*** RECORDS TO PROCESS ***

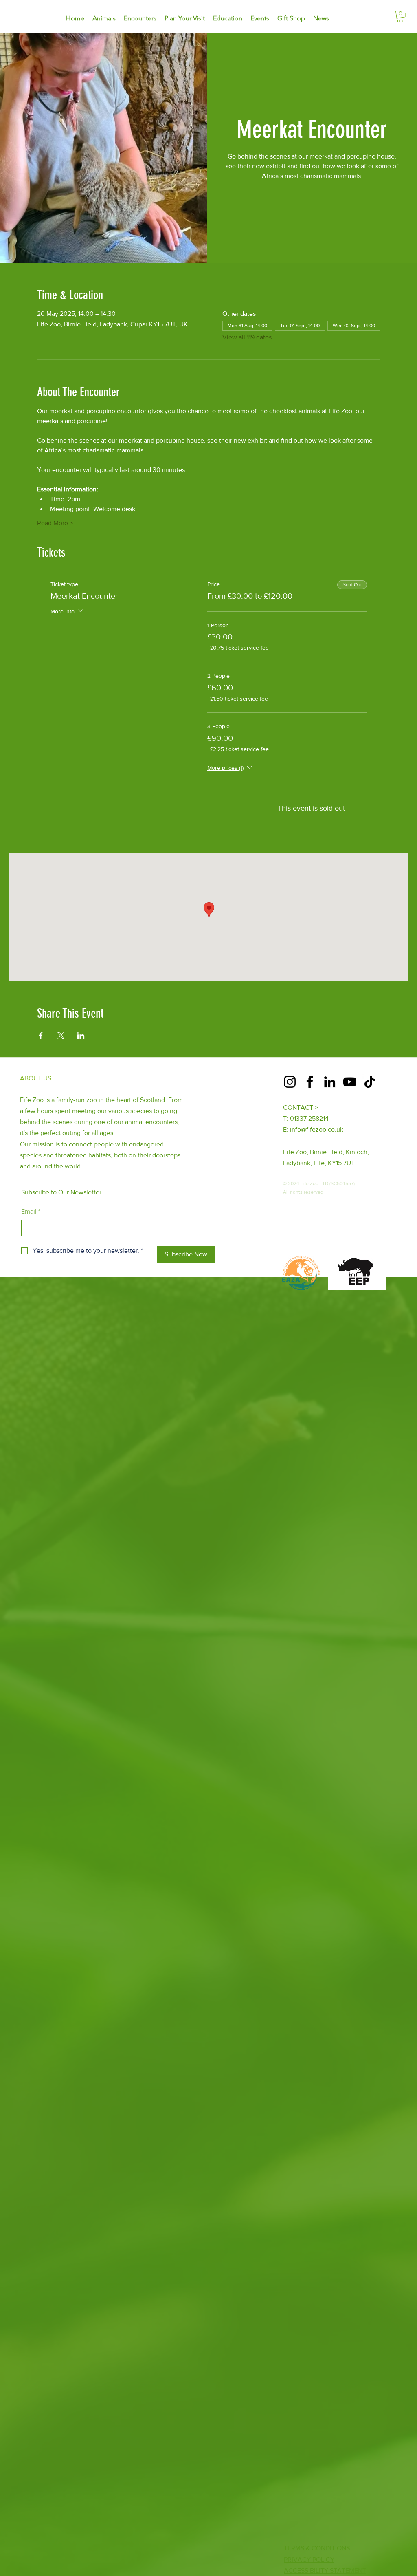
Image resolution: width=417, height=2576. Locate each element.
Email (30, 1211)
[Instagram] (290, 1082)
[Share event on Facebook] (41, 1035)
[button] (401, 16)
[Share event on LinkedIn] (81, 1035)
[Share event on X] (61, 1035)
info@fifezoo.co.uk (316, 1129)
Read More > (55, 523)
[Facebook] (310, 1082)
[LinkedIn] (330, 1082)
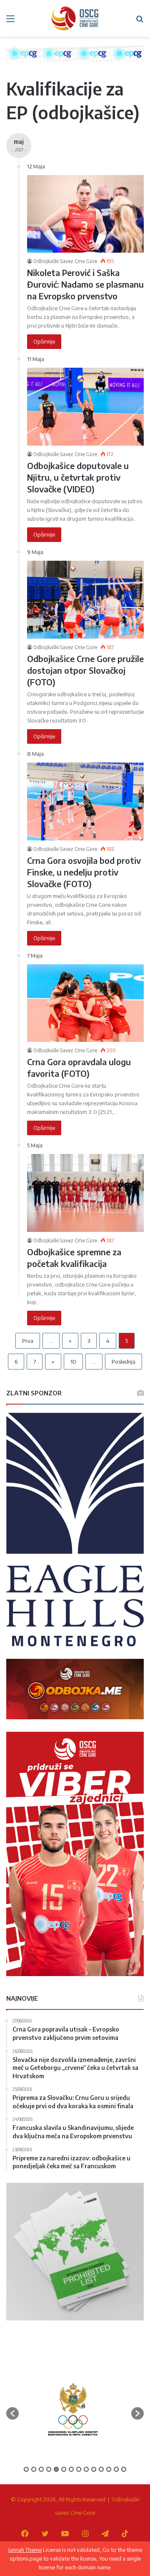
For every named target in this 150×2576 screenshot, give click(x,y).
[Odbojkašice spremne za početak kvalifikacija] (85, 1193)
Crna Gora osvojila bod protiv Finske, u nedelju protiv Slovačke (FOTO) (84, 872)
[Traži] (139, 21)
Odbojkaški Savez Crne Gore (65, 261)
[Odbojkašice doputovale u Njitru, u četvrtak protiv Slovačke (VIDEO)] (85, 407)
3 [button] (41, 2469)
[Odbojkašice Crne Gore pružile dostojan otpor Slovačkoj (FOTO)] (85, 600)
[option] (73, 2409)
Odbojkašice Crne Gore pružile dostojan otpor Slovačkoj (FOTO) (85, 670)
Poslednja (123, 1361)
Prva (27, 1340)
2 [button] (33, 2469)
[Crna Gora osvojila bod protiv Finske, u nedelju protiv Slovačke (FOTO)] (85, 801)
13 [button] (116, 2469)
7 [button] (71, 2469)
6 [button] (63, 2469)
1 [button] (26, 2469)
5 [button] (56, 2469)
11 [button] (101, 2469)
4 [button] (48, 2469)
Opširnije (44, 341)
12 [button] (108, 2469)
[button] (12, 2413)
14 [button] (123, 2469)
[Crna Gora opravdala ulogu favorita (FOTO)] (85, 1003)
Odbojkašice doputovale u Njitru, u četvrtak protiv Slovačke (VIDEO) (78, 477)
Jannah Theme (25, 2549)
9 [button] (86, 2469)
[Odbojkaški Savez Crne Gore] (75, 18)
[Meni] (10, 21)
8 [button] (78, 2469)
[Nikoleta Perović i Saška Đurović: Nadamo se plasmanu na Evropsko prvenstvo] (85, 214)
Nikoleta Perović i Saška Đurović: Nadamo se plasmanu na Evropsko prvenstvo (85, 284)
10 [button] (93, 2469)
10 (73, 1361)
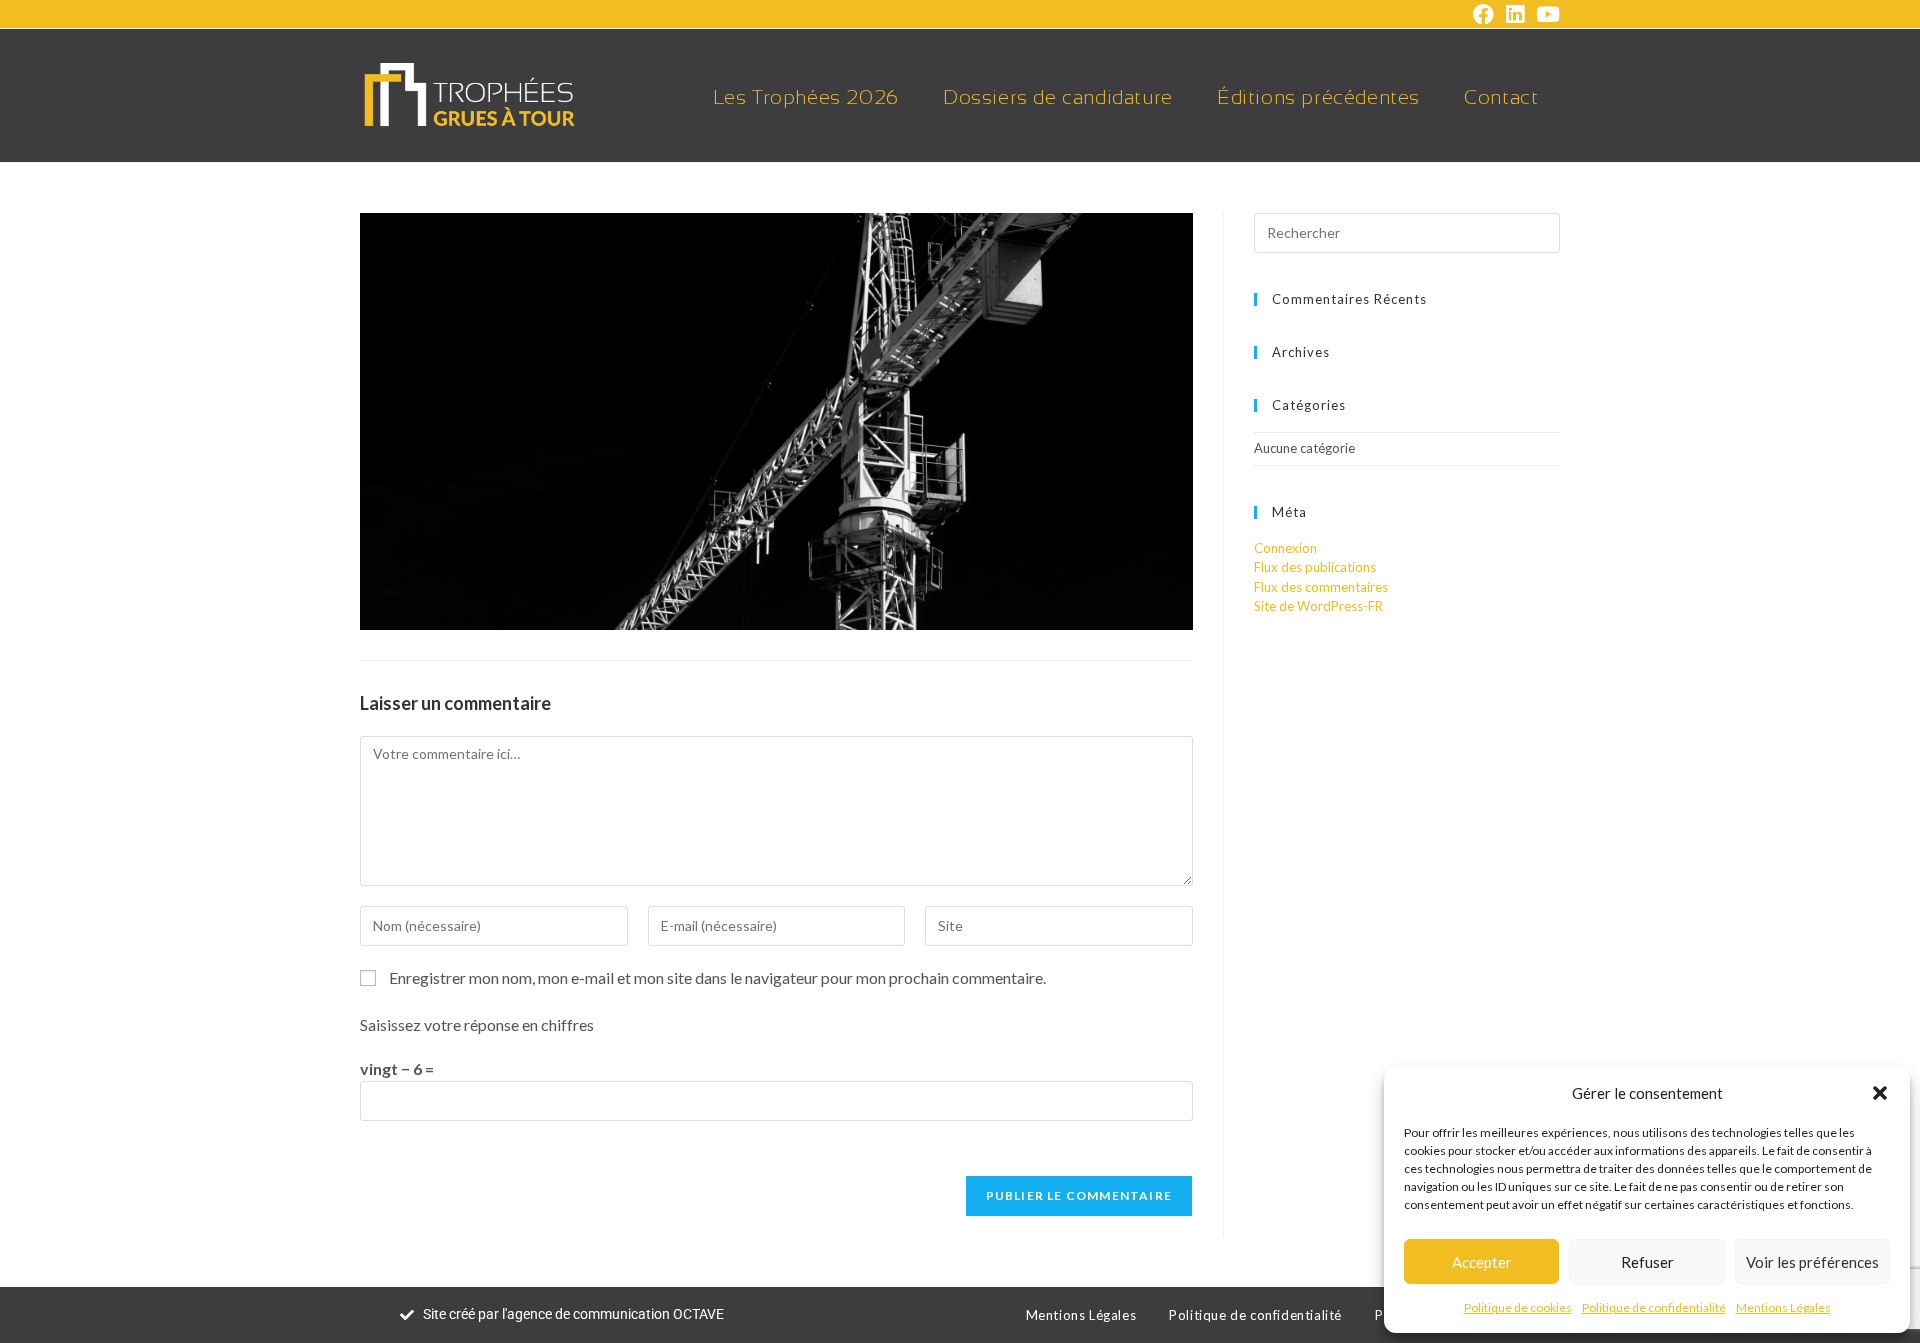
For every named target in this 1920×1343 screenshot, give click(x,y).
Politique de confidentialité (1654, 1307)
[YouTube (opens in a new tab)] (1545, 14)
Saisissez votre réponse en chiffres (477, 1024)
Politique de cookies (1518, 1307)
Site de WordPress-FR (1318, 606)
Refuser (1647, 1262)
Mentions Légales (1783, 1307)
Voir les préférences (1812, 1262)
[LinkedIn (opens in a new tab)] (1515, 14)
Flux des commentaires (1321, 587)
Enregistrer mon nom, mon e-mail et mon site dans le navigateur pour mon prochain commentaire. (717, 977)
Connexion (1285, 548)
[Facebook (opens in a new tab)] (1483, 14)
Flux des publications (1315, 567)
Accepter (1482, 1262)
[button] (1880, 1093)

*** End of RECORDS TO PROCESS ***

The expected answer is one number: how many lines above contain "every".

• **TASK SOLUTION**: 2